Thursday, 21 November 2013

Tim Burgess - Live Music Review for Journalism Diploma


Tim Burgess – review, Union Chapel, London

“It is good to be back in the chapel. We are all friends here, right?” Tim Burgess states and pleads at the same time. Of course, he doesn’t have to worry, Burgess has lots of friends here, he has brought them all with him.
Burgess’ backing band comprises of Mark Collins, the guitarist from his regular band the Charlatans, members of the night’s support band Hatcham Social and Duffy, the organist from Primal Scream and ex-member of the Charlatans.
Throughout the night Burgess acknowledges this support, and shows a little of his vulnerability, by regularly stepping aside so the audience can see the band in the spotlight.
It is the open spaces of Union Chapel that showcase Burgess’ new album, Oh No I Love You, almost ten years after the release of his first. Anybody expecting any material from the Charlatans back catalogue will leave disappointed but also, appropriately for a chapel, enlightened.
The slow building Tobacco Fields opens proceedings and immediately highlights the expediency of an organ in a chapel as Duffy fills the spaces with his swirly, textural patterns.
Burgess’ set begins to build and the inter-band love-in is heightened further when Sean O’Hagan of the High Llamas’ joins him on stage with a couple of violinists for a stirring rendition of Hours.
When the cover of the Beach Boys’ Don’t Talk (Put Your Head on my Shoulder) goes horribly awry, as Burgess not just misses the high notes but gets nowhere near them at all, then a sympathetic round of applause from the band and the audience shows that yes, we really are friends here. He is just coming back from a bout of concert cancelling laryngitis after all.

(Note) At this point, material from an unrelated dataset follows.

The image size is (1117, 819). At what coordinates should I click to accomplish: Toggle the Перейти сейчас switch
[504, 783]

This puts a full stop on part one of the show and far from stumbling Burgess just gets better. Teach me How to Live emphasises the maturity of his new tracks and Thinking of You reveals the Nashville influences at work on the new album.

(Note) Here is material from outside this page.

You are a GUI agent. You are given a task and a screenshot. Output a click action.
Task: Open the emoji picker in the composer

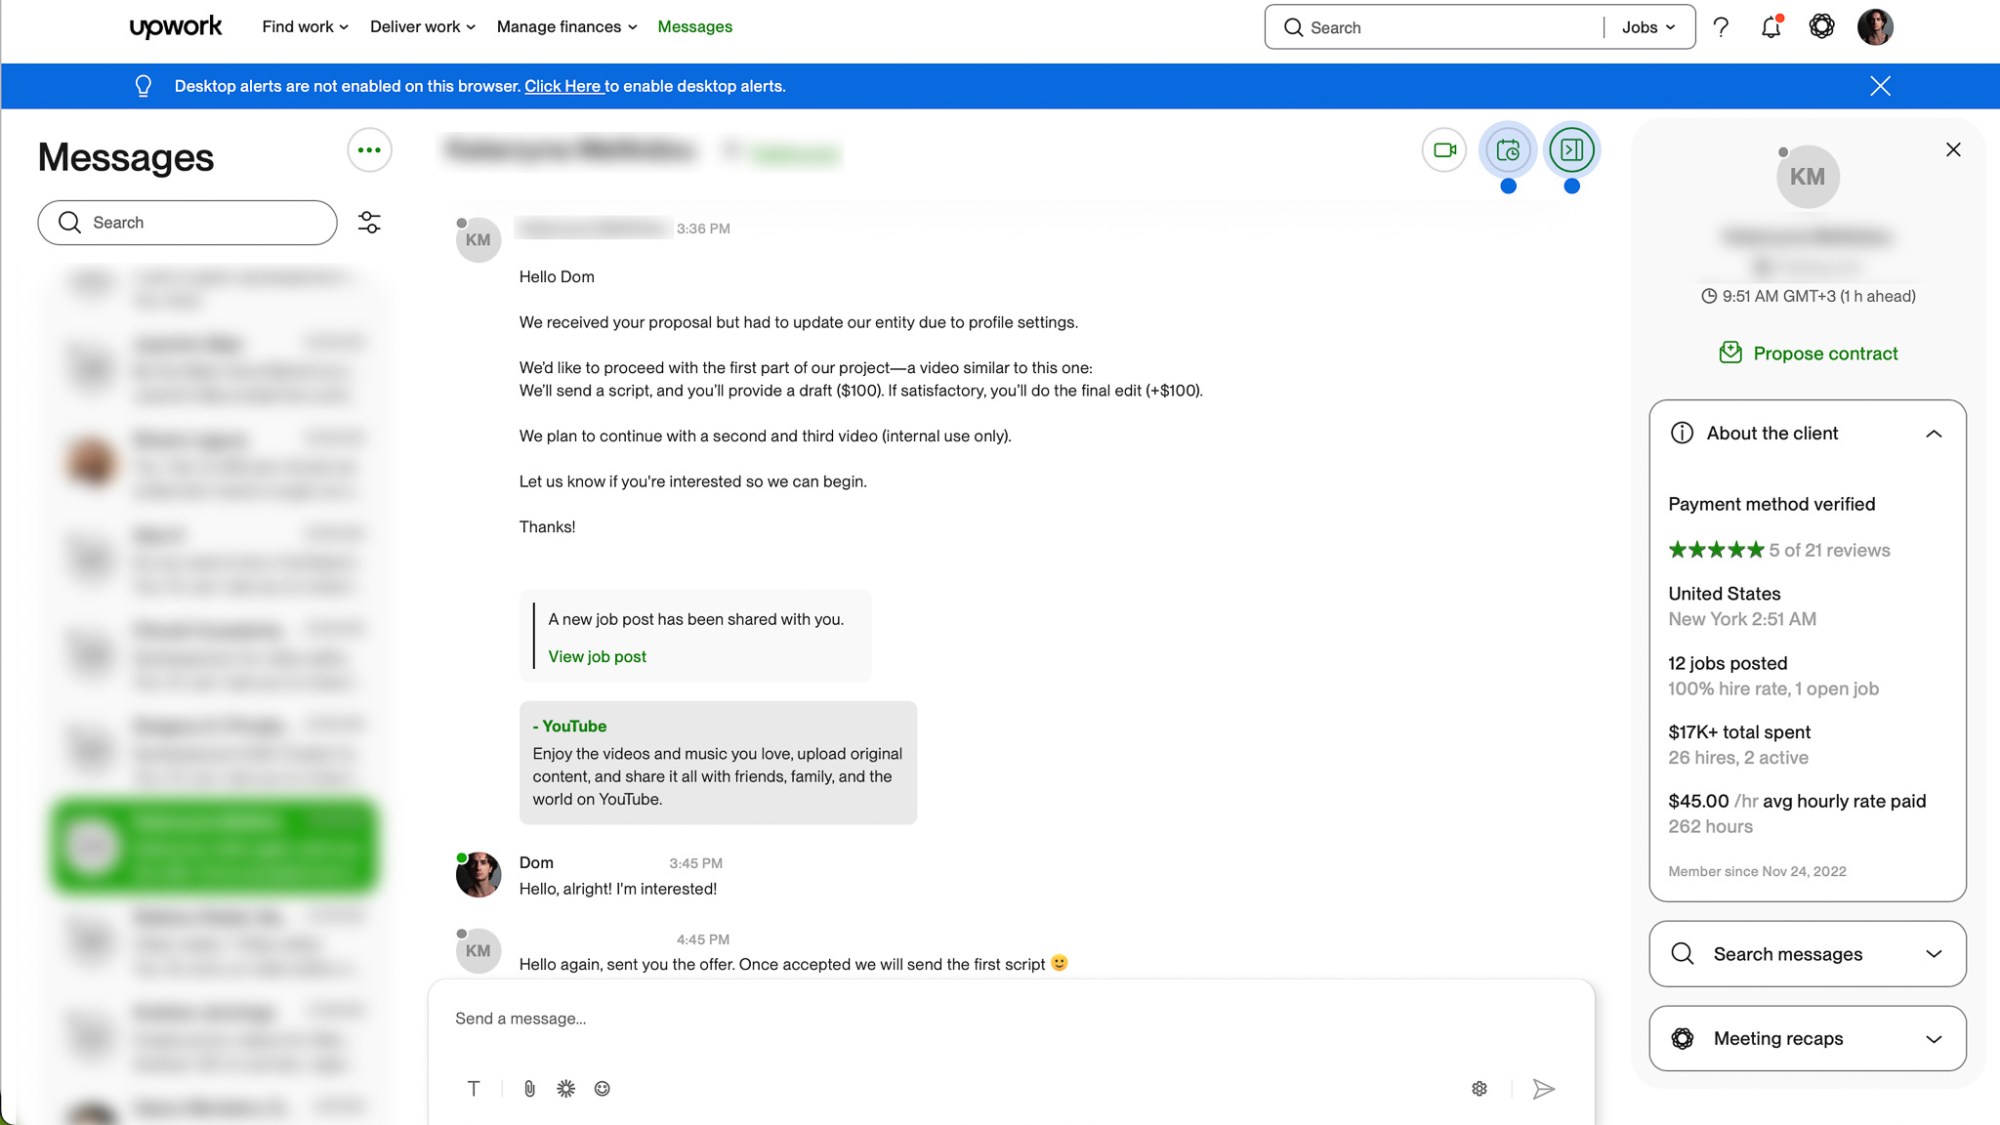pyautogui.click(x=602, y=1089)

The set closer, the new single White has the loudest cheer of all as its indie pop groove, similar in sound to the Charlatans, sends his oldest and newest fans happily into the freezing night air of Islington.
Tonight Burgess has shown how making friends can influence people. But perhaps instead of a Beach Boys cover, a cover of the Beatles’ With a Little Help From My Friends would have been more appropriate.